None of this has anything to do with a husband in the 1980s imagining his wife in tight-fitting, distinctly non-utilitarian coveralls. My sister points out that the gift was telling Mum she was gorgeous. Was that so out of the norm by then that it unsettled her? It seemed to set off detonations of silence, anxiety, disapproval, contraction, retreat, mystery and the unspoken — which, of course, is different from the silence.
But what if our real life is lived in the silences? The thoughts, and the in-between-the-thoughts, not what we manage to put into words? What we intuit, intimate. (The visual arts and music can both exquisitely, expertly, seep into and explore these interstices, I think.)

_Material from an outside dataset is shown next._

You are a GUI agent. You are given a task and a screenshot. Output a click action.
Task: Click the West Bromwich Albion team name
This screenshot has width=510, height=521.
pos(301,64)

The people close to us can never truly know us, and we can never truly know them. Maybe real love is when you feel you do understand the silences — when it’s in what you don’t say that you agree to meet. What if the person you share that with isn’t someone you live with? Or, to complicate things, what if the main way you fight in a family is actually the silent treatment, when it seems as if you are all wearing opaque glass masks, air-locked in the head-gear of your own hurt and anger?
It doesn’t make sense that this dumpy little cosmonaut with her luggage, her pet travel crate, her heedlessly undone basketball boot, brings back memories of my tall, slender mother standing in front of a full-length mirror, looking intent and also a little crushed, trying to smooth her stomach and hips away as she strokes the fabric over the planes and curves of her body.
But what does, what does, when your father buys your mother a parachute suit, a flight suit, a jumpsuit, and then reels with shock, when finally, she makes the leap, she bails, she decides to leave?